§ **EXERCISE DIRECTIONS**
Collect every line of the material below that contains the word "what", matching its case exactly.

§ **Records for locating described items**
# # #
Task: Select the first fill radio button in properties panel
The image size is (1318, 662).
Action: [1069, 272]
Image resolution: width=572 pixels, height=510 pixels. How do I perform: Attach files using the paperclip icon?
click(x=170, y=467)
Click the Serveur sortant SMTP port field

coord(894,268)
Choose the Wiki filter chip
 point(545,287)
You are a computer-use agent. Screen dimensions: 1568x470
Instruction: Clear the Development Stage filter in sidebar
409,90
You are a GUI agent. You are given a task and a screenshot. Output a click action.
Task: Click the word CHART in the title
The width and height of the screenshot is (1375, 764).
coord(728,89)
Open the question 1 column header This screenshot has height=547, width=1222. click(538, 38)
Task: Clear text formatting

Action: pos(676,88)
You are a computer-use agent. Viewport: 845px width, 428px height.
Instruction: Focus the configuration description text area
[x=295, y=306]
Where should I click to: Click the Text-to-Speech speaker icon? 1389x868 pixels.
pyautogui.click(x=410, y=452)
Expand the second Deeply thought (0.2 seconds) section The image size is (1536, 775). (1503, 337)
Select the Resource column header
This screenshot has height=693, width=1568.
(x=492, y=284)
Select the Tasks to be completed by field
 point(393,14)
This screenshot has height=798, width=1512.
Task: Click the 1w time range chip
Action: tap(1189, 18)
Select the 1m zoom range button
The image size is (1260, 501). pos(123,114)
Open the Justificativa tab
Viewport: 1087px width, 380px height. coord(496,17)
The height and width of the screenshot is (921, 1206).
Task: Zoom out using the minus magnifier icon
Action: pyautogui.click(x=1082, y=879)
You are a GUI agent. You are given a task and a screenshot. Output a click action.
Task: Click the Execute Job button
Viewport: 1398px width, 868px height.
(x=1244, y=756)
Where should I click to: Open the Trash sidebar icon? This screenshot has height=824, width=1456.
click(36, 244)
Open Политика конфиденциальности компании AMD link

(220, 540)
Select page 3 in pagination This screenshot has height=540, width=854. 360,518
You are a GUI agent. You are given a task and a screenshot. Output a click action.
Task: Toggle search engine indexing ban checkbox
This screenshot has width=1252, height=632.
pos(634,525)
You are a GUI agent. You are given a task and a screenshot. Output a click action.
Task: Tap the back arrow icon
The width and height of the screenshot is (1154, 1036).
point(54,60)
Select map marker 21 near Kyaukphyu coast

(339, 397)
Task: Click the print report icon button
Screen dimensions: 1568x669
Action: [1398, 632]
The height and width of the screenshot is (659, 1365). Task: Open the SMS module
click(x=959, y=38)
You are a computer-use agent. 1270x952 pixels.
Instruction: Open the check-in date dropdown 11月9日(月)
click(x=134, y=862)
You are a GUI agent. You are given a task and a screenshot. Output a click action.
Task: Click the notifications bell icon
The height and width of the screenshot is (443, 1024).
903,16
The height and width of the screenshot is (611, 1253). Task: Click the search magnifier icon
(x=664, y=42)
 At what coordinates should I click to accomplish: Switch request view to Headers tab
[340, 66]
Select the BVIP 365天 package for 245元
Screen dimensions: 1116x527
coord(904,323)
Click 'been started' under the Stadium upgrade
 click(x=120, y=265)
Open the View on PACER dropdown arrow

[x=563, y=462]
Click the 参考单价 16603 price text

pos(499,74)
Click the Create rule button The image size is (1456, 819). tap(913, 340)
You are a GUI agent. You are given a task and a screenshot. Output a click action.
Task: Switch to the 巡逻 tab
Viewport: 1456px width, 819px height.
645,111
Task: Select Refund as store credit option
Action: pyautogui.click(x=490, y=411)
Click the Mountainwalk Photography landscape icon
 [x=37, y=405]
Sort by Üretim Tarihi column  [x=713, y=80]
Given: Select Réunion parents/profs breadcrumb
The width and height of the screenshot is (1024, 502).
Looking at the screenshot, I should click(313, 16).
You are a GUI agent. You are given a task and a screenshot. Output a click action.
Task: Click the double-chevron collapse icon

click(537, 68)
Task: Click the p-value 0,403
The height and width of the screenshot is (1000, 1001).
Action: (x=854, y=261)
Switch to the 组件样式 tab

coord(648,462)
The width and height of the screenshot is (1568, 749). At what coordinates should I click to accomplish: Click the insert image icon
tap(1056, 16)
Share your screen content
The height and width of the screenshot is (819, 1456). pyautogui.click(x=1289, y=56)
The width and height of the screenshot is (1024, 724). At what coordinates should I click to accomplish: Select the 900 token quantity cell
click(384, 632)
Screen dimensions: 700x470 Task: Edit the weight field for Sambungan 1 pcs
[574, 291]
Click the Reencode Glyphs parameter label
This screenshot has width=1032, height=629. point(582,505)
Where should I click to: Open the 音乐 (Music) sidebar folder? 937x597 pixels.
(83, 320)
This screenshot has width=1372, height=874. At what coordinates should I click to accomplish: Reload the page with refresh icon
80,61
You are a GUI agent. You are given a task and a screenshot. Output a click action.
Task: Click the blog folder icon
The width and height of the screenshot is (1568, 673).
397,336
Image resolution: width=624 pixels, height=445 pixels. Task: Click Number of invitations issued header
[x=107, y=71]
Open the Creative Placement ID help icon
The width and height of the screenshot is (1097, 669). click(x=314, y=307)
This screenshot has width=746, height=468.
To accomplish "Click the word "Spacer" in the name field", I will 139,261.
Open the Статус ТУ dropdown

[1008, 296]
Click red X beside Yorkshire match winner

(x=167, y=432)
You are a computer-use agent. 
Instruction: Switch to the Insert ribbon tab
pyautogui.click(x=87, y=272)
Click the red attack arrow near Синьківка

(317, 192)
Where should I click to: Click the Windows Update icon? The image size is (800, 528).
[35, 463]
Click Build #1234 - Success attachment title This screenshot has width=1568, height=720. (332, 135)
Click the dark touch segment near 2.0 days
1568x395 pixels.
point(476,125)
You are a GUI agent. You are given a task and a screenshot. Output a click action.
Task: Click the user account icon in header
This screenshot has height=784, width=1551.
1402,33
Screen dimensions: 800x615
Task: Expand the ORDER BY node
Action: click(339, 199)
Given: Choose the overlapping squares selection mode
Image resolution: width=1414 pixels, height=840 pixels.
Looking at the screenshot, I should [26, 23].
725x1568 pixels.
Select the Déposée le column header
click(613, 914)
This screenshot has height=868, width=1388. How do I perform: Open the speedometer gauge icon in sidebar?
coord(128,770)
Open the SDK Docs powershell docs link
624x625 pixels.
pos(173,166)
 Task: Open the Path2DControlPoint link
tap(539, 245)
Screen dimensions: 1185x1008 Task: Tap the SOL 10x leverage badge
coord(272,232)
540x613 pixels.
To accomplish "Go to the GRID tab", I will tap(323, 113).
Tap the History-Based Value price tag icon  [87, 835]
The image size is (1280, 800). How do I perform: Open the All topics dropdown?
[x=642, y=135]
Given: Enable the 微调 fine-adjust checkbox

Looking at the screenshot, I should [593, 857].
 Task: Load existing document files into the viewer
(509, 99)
# # #
§ **FULL SOLUTION**
 At what coordinates should I click to accomplish: Switch request view to Headers tab
The width and height of the screenshot is (1568, 749). At what coordinates should I click to accomplish: Click the insert image icon
The width and height of the screenshot is (1024, 724). At what coordinates should I click to accomplish: Select the 900 token quantity cell
This screenshot has width=1372, height=874. At what coordinates should I click to accomplish: Reload the page with refresh icon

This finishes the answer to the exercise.